CHICOPEE — A series of snowstorms in February and March meant the city spent more than $536,000 in plowing, sanding and salting expenses this past winter.
City officials always deficit spend for snow and ice removal, which is allowed by state law, and then later use money left over from the previous year’s budget, called free cash, or funds from the stabilization account to balance the budget at the end of the winter.
This week the 13-member City Council voted unanimously to use some of the free cash to fund the $536,197 bill for overtime, supplies and hiring private contractors.
“The February storm was declared an emergency and we will be getting about $130,000 back for it,” said City Councilor Jean J. Croteau Jr.
The Feb. 8 blizzard dumped about 18 inches of snow between the afternoon and overnight in Chicopee. Later the Federal Emergency Management Agency declared the storm a disaster and pledged to reimburse Western Massachusetts towns and cities 75 percent of their costs of cleaning up afterward, Mayor Michael D. Bissonnette said.
That will mean the city will get about $135,000 reimbursed. It typically takes the agency a year or more to reimburse the money.

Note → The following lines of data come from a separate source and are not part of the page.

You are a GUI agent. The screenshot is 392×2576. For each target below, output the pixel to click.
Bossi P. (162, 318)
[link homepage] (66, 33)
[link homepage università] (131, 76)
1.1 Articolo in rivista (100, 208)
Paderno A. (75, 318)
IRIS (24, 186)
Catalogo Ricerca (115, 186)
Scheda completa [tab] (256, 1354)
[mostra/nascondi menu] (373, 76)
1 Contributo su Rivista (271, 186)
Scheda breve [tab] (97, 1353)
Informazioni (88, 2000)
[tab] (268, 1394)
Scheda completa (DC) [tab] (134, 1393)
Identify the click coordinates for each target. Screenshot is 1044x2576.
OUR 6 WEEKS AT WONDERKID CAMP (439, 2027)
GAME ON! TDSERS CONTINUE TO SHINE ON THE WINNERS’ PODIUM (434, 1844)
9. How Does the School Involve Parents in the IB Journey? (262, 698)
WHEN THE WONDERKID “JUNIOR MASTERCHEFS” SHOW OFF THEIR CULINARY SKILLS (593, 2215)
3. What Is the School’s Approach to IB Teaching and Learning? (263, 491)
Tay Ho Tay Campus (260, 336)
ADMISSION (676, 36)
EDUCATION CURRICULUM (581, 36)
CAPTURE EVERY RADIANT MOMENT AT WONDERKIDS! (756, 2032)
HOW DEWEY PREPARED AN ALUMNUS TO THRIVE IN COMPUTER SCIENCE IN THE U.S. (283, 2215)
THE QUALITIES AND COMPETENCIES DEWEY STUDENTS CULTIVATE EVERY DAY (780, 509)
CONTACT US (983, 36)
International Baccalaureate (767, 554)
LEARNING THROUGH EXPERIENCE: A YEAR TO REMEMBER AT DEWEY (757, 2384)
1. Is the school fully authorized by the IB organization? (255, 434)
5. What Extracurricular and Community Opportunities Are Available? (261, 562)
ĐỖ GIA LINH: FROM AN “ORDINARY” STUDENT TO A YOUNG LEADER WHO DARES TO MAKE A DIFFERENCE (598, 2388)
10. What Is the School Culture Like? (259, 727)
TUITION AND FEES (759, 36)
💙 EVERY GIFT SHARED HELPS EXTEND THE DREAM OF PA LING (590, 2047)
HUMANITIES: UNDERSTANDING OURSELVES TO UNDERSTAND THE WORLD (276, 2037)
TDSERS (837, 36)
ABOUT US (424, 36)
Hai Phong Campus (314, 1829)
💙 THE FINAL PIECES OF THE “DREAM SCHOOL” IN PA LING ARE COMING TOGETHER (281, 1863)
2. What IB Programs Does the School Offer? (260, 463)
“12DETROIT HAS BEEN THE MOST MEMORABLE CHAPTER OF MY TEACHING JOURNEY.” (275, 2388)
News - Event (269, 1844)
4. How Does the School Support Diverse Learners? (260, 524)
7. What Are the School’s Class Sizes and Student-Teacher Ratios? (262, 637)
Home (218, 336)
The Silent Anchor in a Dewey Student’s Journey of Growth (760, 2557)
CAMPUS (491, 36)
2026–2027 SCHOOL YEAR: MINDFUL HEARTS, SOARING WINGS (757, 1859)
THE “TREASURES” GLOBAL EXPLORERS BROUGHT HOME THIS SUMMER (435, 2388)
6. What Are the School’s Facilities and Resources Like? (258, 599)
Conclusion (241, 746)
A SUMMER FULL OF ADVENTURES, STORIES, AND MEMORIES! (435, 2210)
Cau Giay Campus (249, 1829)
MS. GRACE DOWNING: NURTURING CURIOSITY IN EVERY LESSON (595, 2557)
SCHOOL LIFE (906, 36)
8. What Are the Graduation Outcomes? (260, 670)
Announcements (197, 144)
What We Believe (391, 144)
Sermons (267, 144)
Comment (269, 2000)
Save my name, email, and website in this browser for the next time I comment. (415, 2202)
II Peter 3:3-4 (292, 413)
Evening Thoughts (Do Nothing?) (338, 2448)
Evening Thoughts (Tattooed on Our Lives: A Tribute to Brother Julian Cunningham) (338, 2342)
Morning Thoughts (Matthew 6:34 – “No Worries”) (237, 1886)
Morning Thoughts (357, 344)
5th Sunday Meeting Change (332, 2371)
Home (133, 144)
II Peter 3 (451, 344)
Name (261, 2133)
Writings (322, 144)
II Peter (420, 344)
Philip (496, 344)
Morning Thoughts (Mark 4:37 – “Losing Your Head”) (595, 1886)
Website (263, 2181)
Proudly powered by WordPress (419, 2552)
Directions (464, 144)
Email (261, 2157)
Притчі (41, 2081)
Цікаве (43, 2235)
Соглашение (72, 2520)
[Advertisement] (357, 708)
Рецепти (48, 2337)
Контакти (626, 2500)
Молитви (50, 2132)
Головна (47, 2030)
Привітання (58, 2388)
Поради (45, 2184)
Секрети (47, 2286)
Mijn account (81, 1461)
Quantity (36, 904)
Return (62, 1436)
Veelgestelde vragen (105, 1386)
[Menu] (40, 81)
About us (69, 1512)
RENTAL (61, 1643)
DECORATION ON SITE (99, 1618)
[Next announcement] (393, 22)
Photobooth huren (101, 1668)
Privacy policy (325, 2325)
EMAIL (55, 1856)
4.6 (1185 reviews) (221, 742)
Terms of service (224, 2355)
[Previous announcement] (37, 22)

Although the city does deficit spend, it does not mean that private contractors who were hired to plow and employees who worked overtime have not been paid, City Councilor James K. Tillotson said.
“The snow plowers were paid from unencumbered funds,” he said, explaining the $536,000 will now be returned to the unencumbered funds account.
In the previous fiscal year, the city spent more than $6.7 million in storm cleanup mostly due to the historic October 2011 snowstorm where heavy wet snow brought down hundreds of trees and power lines. The storm was declared a national disaster and most of the money was reimbursed with state and federal funds.
The city spent about $1 million on snow removal in the 2010-2011 winter season, which brought an unusually large amount of snow. In the previous year it spent about $451,000.